BD: What about the videogame influence?
JH: I think it's impossible not to be influenced by videogames given that I'm such a gamer and I'm in the generation of videogames that grew up all around us. I don't know how it comes out in the movie. Maybe you can tell me.

JH: Well, one of the things that we found out when we were cutting the movie was that once you found out that Quentin Turnbull [John Malkovich] was alive, it was a non-stop, Terminator-style 'til he gets him kind of thing. And we found if we took side journeys that it took away from that. And the length of the movie has to do with that because we cut it down shorter.
BD: Eighty minutes is pretty short these days.
JH: A graphic novel is more like what it is. The essential idea was to get him where he needs to go.
BD: How was your animation background helpful to you?
++++++
What is needed — Pick up the film interview after its final line and write the next part of the conversation. The material that comes next stands apart from the film interview and has no link to it.

Information supplied —
++++++
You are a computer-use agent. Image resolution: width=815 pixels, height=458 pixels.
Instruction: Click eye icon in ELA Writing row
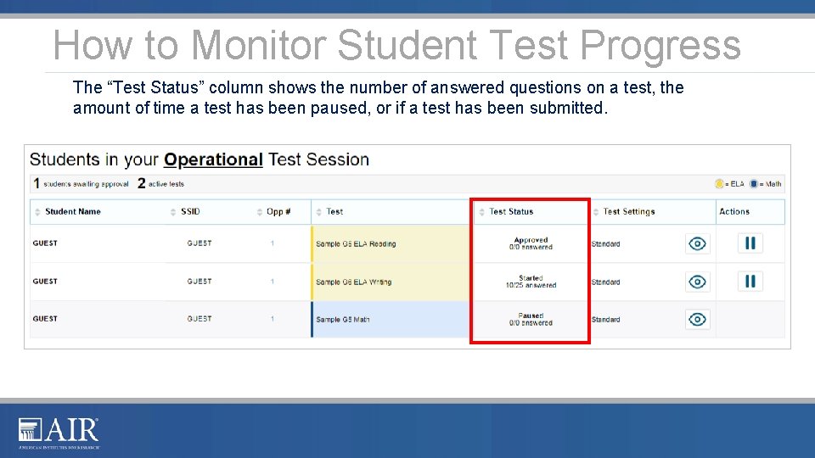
++++++
Response for this exercise —
JH: I think anything that has to do with illustration and visual storytelling. Except for the scenes when he stops and has moments with Jeffrey Dean Morgan [who plays the buddy he killed] or Tom Wopat [as Col. Slocum], he doesn't say a lot. So there's a lot of visual storytelling. When you look at the train sequence or when he rides into town at the beginning of the movie, it's all composing the frame and shot flow. When you project it, it all winds up flat -- whether it's animation or live action. Preparing the movie and making the movie, it's a major difference.